One of the cases in Prince Georges County, Maryland, heard by the Court of Special Appeals had to do with a fifteen year old girl leaving school grounds during the day against the policy of the school. The girl was taken by her uncle-in-law from the school and to his home. He did not have permission to take her off the premises. When they arrived at his home they had sexual intercourse. He was later arrested and convicted on charges of statutory rape.
The girl and her mother sued the school for negligence. They specifically asked the court, “does a school’s negligence in permitting a minor child student to leave school grounds in violation of school policy act as the superceding and proximate cause of the injuries late sustained to the minor child when the injuries sustained were foreseeable by the school?” and “is it possible for a fifteen-year old female to assume the risk of statutory rape when one of the elements of the defense is voluntariness on the part of the minor and the minor testifies that she was enamored, scared and did what the predator told her to do and when the law clearly states that consent/voluntariness cannot exist on the part of a minor who is statutorily raped?”
There are two points to be considered in this case. 1) was the schools negligence the proximate cause of her injuries? If she had not left the school grounds would the rape have been avoided? 2) Can a fifteen-year old girl assume the risk of her situation if she was “enamored and scared” (her judgment impaired) and if a minor’s consent to sexual intercourse in a criminal case is not applicable?
The school argued that the girl assumed the risk of her actions and that the school could not be held negligent for letting her leave the premises. The court agreed. The explanation, however, was not so simple. The judges relied on the specific facts of the case to rule on the side of the school.

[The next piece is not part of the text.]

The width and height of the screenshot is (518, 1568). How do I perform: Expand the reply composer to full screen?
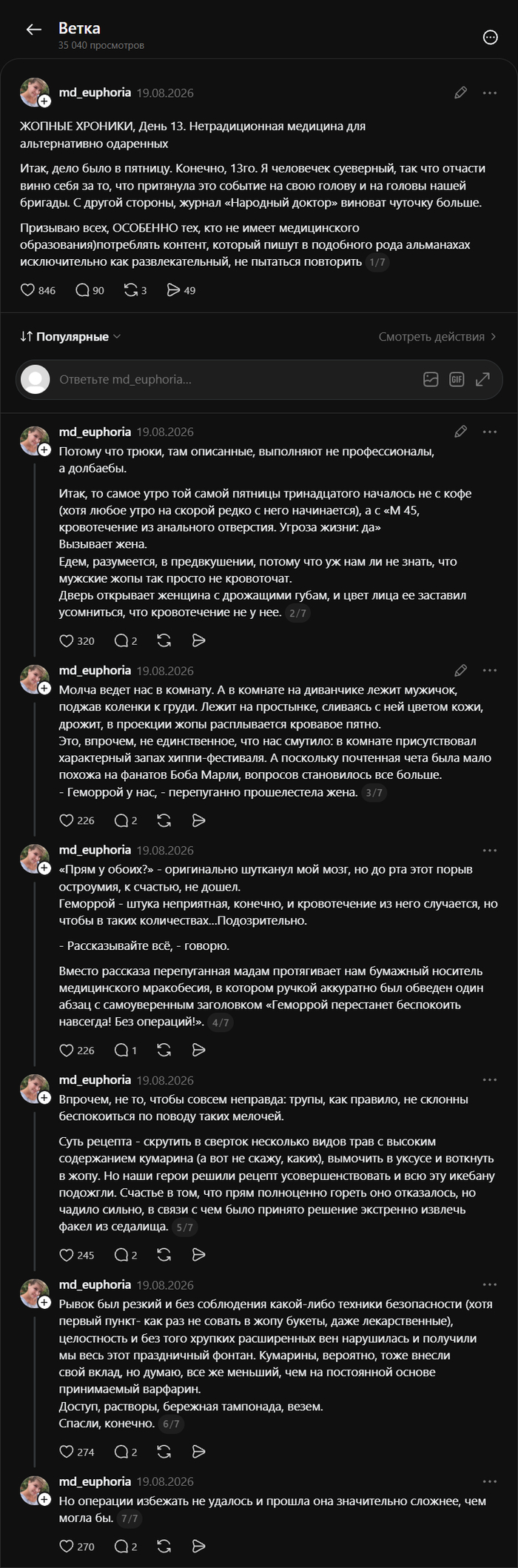click(x=482, y=379)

Here are the facts: During a Thanksgiving holiday before the event in question, her uncle made sexual advances toward the girl including lifting her shirt and skirt. The next Monday the uncle phoned the girl in the morning before she left for school and told her he was going to come to school and pick her up “so he could take [her] to his house and have sex with [her]”. After lunch the uncle arrived at school and the girl was called out of class to “give a key” to her uncle. The uncle tried to take her from school but the school secretary said he could not. After the giving of the key, the secretary walked out of the office with both the girl and her uncle and watched as they left in separate directions. When the secretary returned to the office, the girl and her uncle rejoined somehow and left the school premises together. There was a guard booth at the entrance to the school which was unmanned at the time the girl and her uncle left he premises together. The uncle then drove them to his house, where he had intercourse with her. He then returned her to the school ten minutes before the school dismissal time.
The opining judge describes what assumption of risk involves: the student must have knowledge and appreciation of the risk. The judge rules that because the girl was the subject of sexual advances by the uncle previously and because he called her and told her what he planned to do the morning of the assault, that the girl had a knowledge and appreciation of the risk involved. The judge then states that “there are some cases that do say there may not be an assumption of risk where there is no alternative available”. The judge said that there were alternatives available. These could have included talking to her mother the first time the advances occurred, staying in the office when her uncle came to pick her up or returning to class. If she had taken any of these steps the incident would have been averted.
Therefore the school’s allowing the girl to leave was not the proximate cause of her injury and the girl did assume the risk of her actions.
The judge also explains that although assumption of risk (or consent) of a minor is not applicable in a criminal case, it is applicable in a civil case, even one that involves statutory rape.
This case presents some serious questions to schools that are not gated or those that provide easy opportunities for students to leave at will. The school I work at and many other schools that I have been to have numerous buildings that middle and high school students walk back and forth to for various classes. One of the concerns, as stated by an administrator is this: what would be the consequences if students were not supervised properly as they walked from building to building and were taken by a sexual predator? This raises the question of whether schools that are not gated have supervision regulations to avert such a possibility as this.
And even if the above scenario is far fetched in some people’s minds, this next one isn’t. All schools have children who are involved in their parents divorce, parents who are fighting for custody of their children. The school I work at has, at numerous times, had to stop one or another parent from picking up a child for which they have lost custody. The question then is, to what extent would the school be held liable if the child were taken from school, either knowingly or by snatching him during the day while he was walking from one building to another?
In this case the female student assumed the risk of her actions, but that is not the case in all instances.
Schools have a duty of care. That care involves proper supervision. Moreover, if the school has a policy which bars students from leaving the school without proper permission yet the school fails to institute rules to enforce that policy and a student leaves without permission and is injured in some way then the school is likely to be the target of a negligence case.